THE OBLIGATION OF CONTRACTS.

$488. The Obligation of Contracts Clause.

In addition to being prohibited by the Fourteenth Amendment from depriving any person of life, liberty, or property, without due process of law, the States are, by Section X, Article I of the Constitution, expressly denied the power to pass any law impairing the obligation of contracts. This provision, the general intent of which is sufficiently plain, has, in its application given rise to a multitude of cases requiring adjudication in the courts. The purposes of this treatise will not require us, however, to examine these cases in detail. Elsewhere in this treatise, certain specific applications of the prohibition are considered. In this chapter the aim will be, as it was the aim in the chapter dealing with due process of law, to ascertain the broad and underlying principles which have governed the federal courts in the enforcement of the prohibition.
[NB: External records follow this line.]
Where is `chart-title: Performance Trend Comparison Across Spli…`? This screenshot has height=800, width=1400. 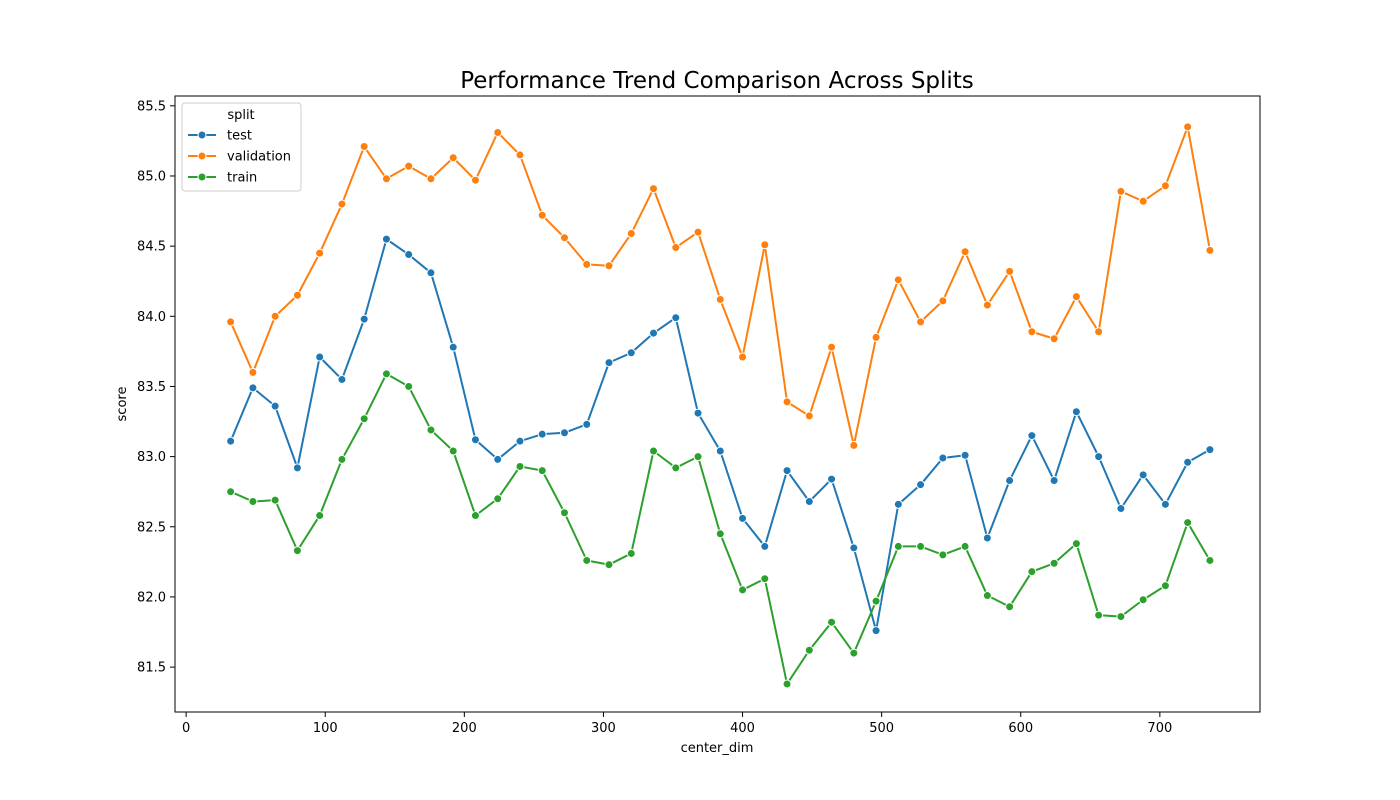
chart-title: Performance Trend Comparison Across Spli… is located at coordinates (717, 81).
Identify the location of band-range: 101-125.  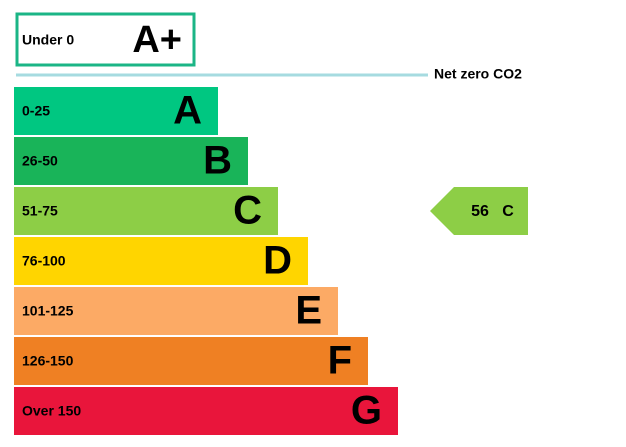
(48, 311).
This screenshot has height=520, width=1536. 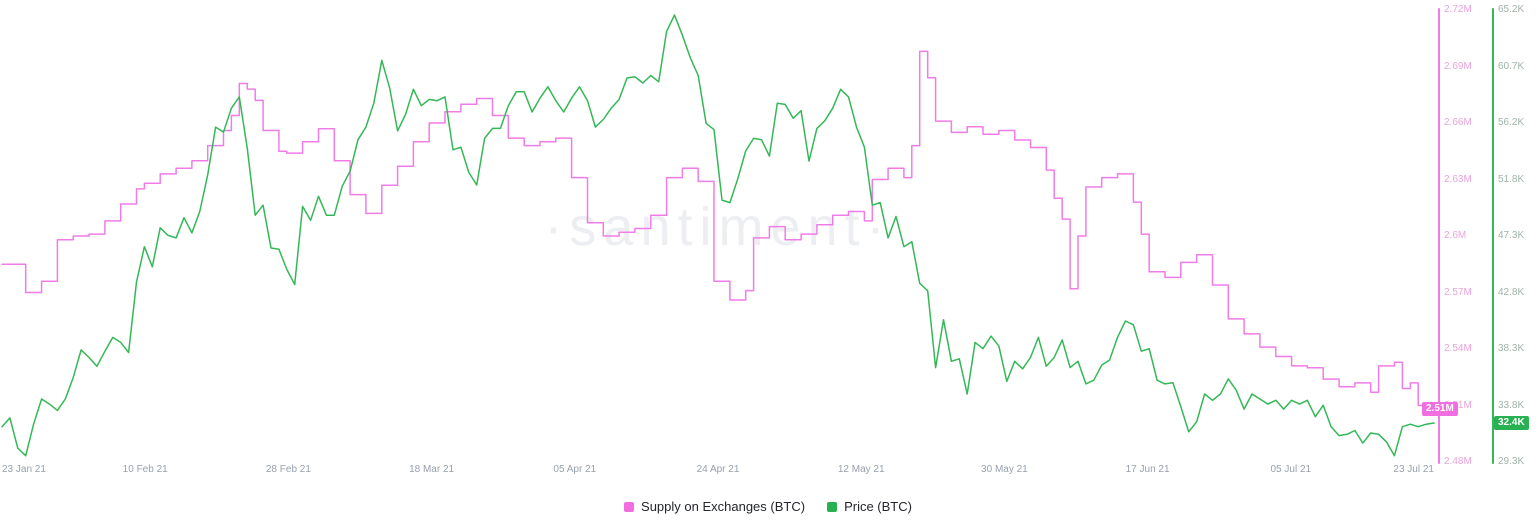 What do you see at coordinates (1456, 236) in the screenshot?
I see `axis-tick-label: 2.6M` at bounding box center [1456, 236].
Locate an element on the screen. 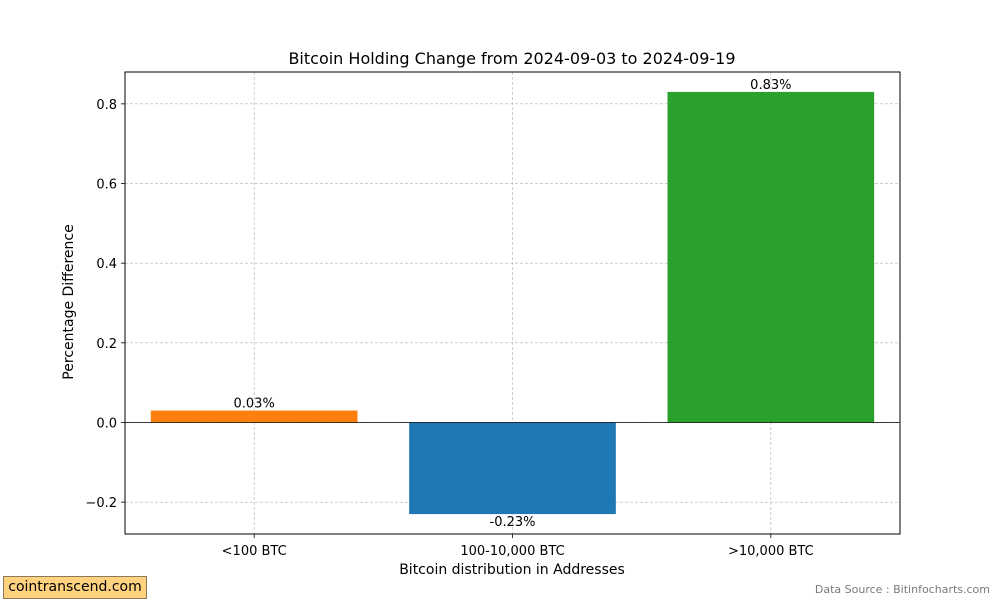 The height and width of the screenshot is (600, 1000). y-tick-label: −0.2 is located at coordinates (101, 504).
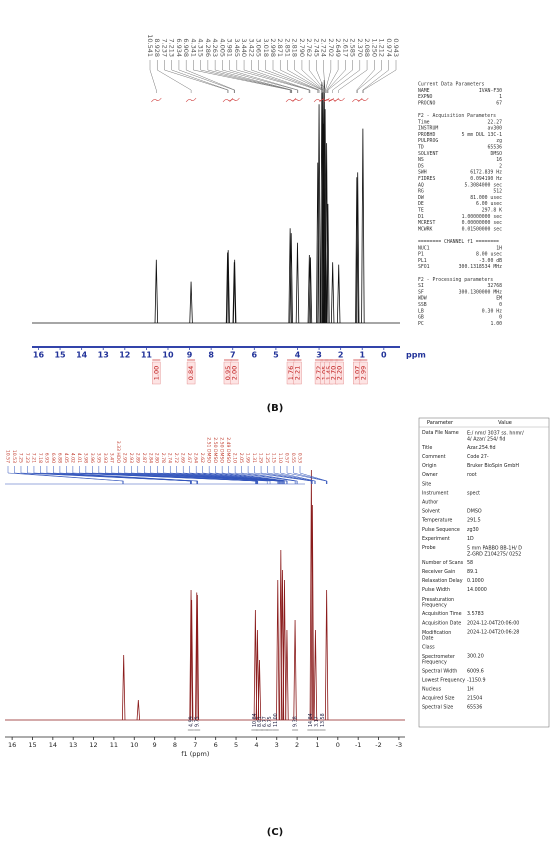 The image size is (550, 844). Describe the element at coordinates (421, 160) in the screenshot. I see `parameter-text: NS` at that location.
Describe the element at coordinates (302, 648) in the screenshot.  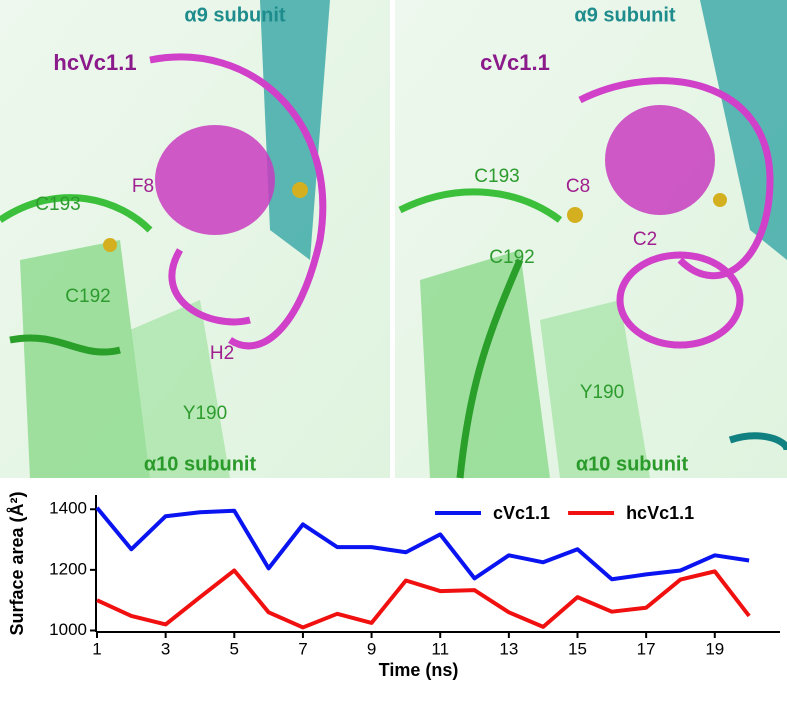
I see `x-tick-label: 7` at that location.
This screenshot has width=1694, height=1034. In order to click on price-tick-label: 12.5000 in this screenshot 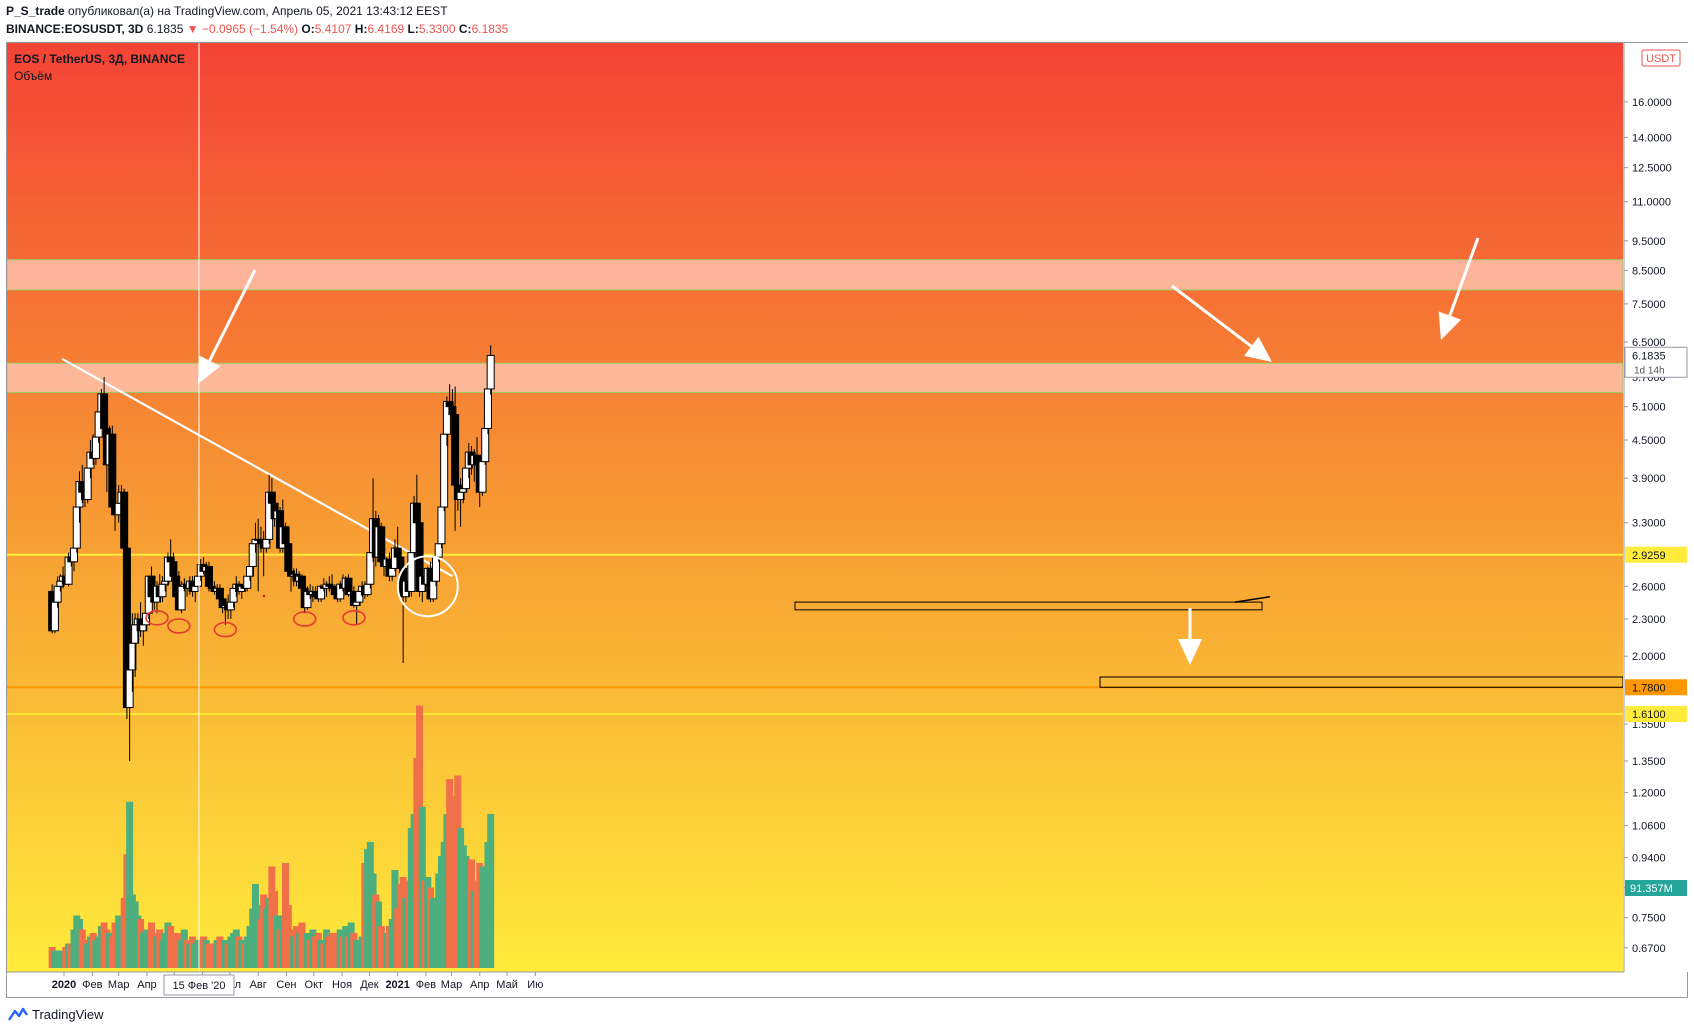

As has been already seen, the due process of law clause of the Fourteenth Amendment protects the individual in his right to enter into contracts not contrary to public policy. The provision under consideration protects from impairment the obligation of the contract when entered into.

So far as this provision is concerned, a state law divesting vested rights is not invalid, unless these rights are founded upon contracts, and the effect of the law is thus to impair or nullify their force.2

1 See especially the discussion of suits against the States, and the enforcement of state law by the federal courts.

2 Satterlee v. Matthewson, 2 Pet. 380; 7 L. ed. 458; B. & S. R. R. v. Nesbit, 10 How. 395; 13 L. ed. 469; Bronson v. Kinzie et al., 1 How. 311; 11 L. ed. 143.